Adelina Amouteru’s heart has suffered at the hands of both family and friends, turning her down the bitter path of revenge. Now known and feared as the White Wolf, she and her sister flee Kenettra to find other Young Elites in the hopes of building her own army of allies. Her goal: to strike down the Inquisition Axis, the white-cloaked soldiers that murdered her love, the Crown Prince Enzo Valenciano.
But Adelina is no heroine. Her powers, fed only by fear and hate, have started to grow beyond her control. She does not trust her newfound Elite friends. Teren Santoro, leader of the Inquisition, wants her dead. And her former friends, Raffaele and the Dagger Society, want to stop her thirst for vengeance. Adelina struggles to cling to the good within her. But how can someone be good, when her very existence depends on darkness?
Right now, what I want is the throne. Enzo’s power. A perfect revenge. And all the Inquisitors, queens, and Daggers in the world won’t be able to stop me.
4 1/2 stars. You know that feeling when a sequel is everything you wanted and more? That’s exactly how I’m feeling right now. I honestly could not put this book down.
This series just blows the Legend trilogy out of the water. I think Marie Lu has found her calling in dark fantasy and I hope she continues to write more. The Rose Society is fast-paced, heart-pounding excitement. Some authors tell their stories in such a way that the words just flow – compelling, addictive and strangely believable because of the natural flow of the narrative. Here, Lu is one of them.
The Young Elites sets up Adelina as an antihero, but beyond her private swirling dark thoughts, it remains fairly tame. The Rose Society, as Lu points out in the afterword, takes Adelina down to an all new level of darkness.
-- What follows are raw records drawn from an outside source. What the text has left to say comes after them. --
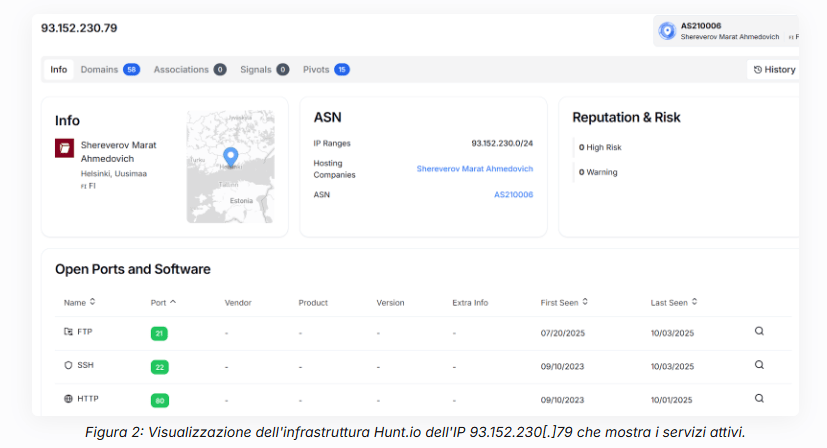Click the FTP service icon

point(68,332)
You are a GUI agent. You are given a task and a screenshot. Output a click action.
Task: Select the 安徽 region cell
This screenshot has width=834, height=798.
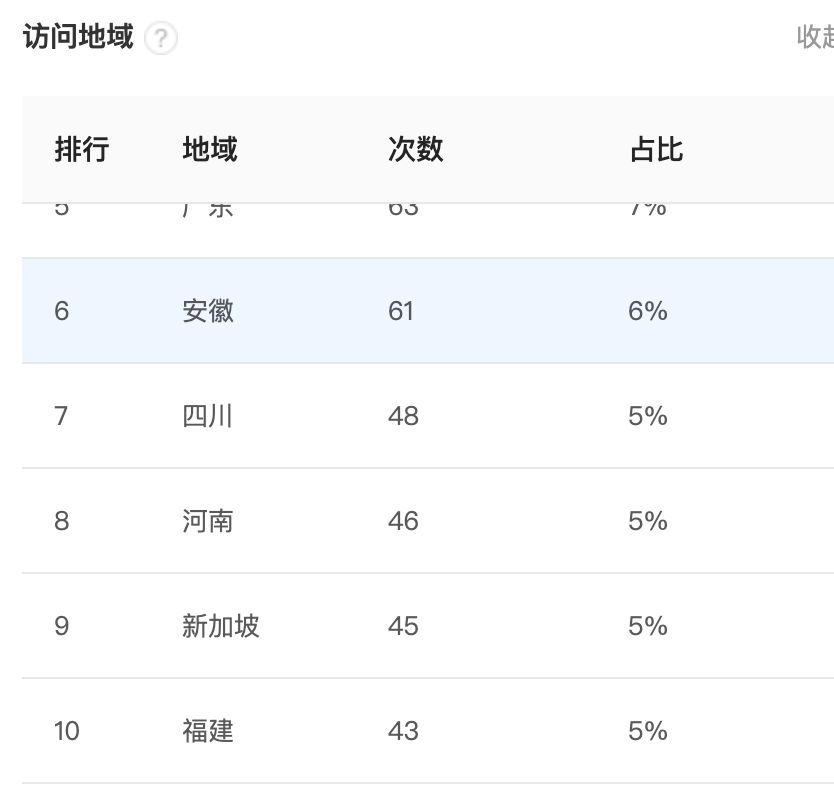[x=208, y=311]
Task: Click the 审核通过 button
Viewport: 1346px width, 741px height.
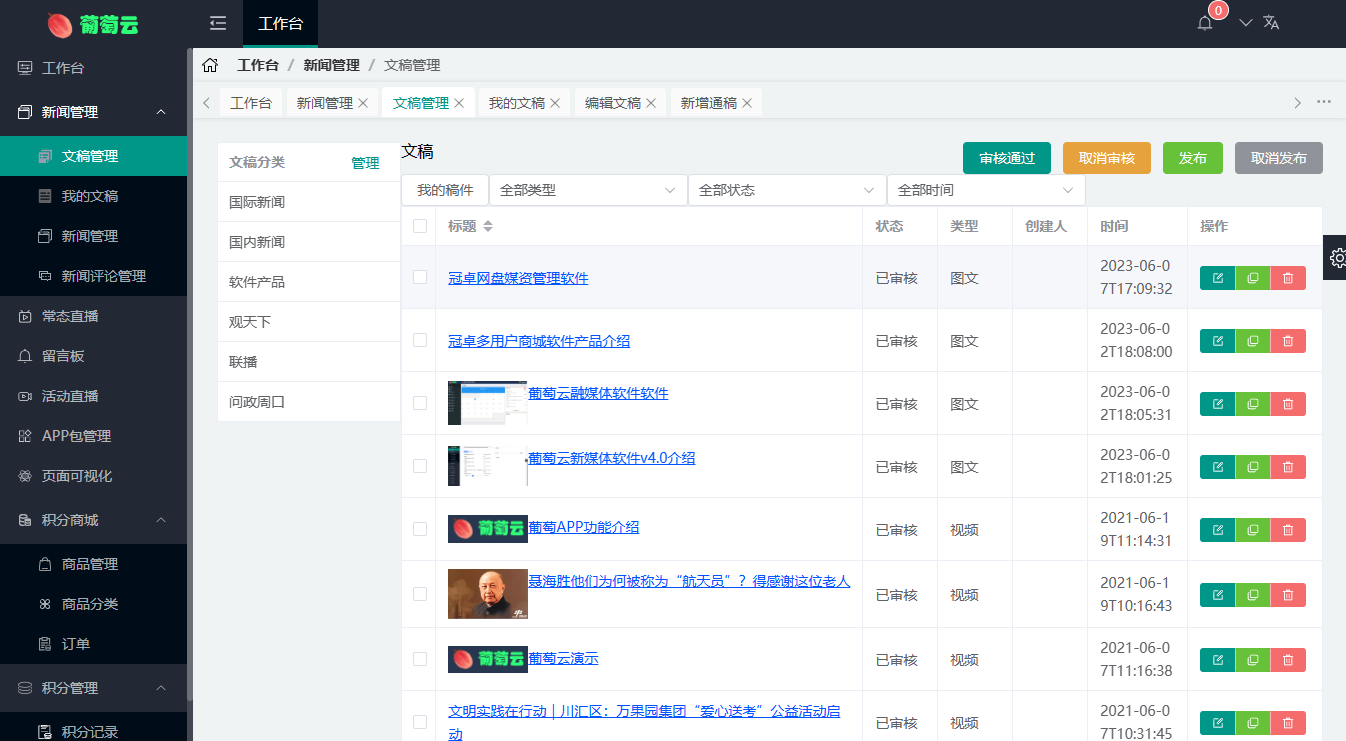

She should be unlikable for what she does, for her selfishness, and yet it is grounded in an anger and fear that it is easy to be sympathetic towards.
To be honest, I have a love/hate relationship with most of the characters. Teren is undoubtedly the “villain” of this series and I feel like he will have to die before the series ends, and yet the fascinating complexity of his character makes me feel oddly disappointed about that.
New perspectives and characters are introduced, but unlike the recent Queen of Shadows, they add thrills to the plot and don’t bog it down with unnecessary density. And the new choices and dilemmas are genuinely very exciting.
The ending is as every ending should be mid-series. The story arc of this book is wrapped up with no cliffhanger, and yet a new revelation towards the end is shocking and unsettling enough to make reading the next book absolutely necessary. I can’t wait!